For more than a decade, the borough’s community of stilt walkers, aerialists, acrobats, clowns, and sword swallowers has been staging cutting-edge alternative circuses that have brought big time clowning back to its more humble roots.
And this summer, while Ringling Brothers & Barnum and Bailey Circus fills a 2,300-seat big top in Coney Island with its “greatest” spectacle of lions and elephants, the borough’s independent circuses will continue to push the envelope with inventive shows in a style that Brooklyn can call its own.
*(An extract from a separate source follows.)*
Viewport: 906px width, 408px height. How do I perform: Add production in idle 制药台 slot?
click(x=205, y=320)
“There is an amazing, growing Brooklyn circus scene,” said Keith Nelson, co-founder, executive director, and clown in the Bindlestiff Family Cirkus — a 16-year-old Williamsburg troupe that combines vaudeville, burlesque, and Wild West-style sideshows in its performances.
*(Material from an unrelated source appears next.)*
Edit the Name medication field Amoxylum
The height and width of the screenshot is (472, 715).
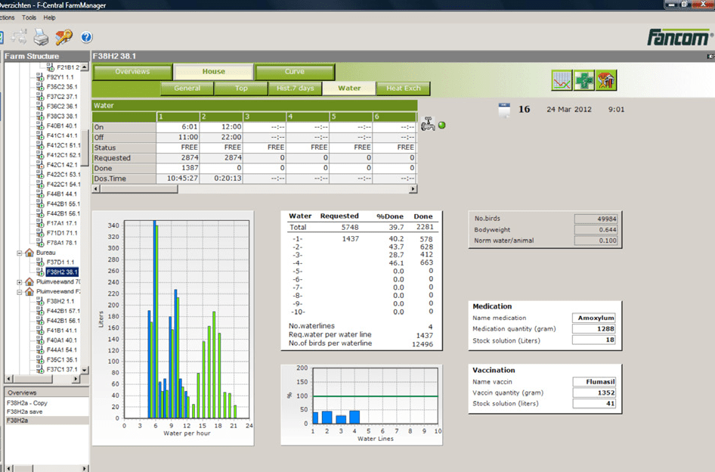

“Some of the best variety artists in the world live here — and circus is only getting more popular. Now you have more training facilities than you can shake a trapeze at.” (Yes, he said that.)
From upstart venues like the House of Yes in Bushwick and the Ruby Streak Trapeze Studio in Sunset Park, to the world-famous Streb Lab for Action Mechanics in Williamsburg, circus performers across the borough are converting lofts and warehouses into practice spaces and venues where they can perfect and showcase their craft — and some insiders say that the makeshift venues are actually the key to the borough’s innovative approach.
“Space is at such a premium here that many performers have to rethink what they do — and when you are forced to rethink, there is a beauty and realness that comes out of it,” said Nelson, whose troupe hosts a monthly open-stage circus performer’s night at the Galapagos Art Space in DUMBO.
Brooklyn’s tiny venues haven’t stood in the way of the Streb company — formed by the acclaimed modern dance choreographer Elizabeth Streb.
“In the aerial dance and circus community in Brooklyn, limitations are your friend. You have to design your act around the small spaces,” said Bobby Hedglin-Taylor, director of the trapeze academy at the ground-breaking lab, which is known for training aerialists and inventing death-defying midair contraptions.
The other benefit of the makeshift venues is that they bring the audience closer to the performers, said Karen Gersch, artistic director and ring mistress at CIRCUSundays, which has wowed cirque fans for 13 years by putting world-class talent inches away from spectators’ faces on a barge in Red Hook.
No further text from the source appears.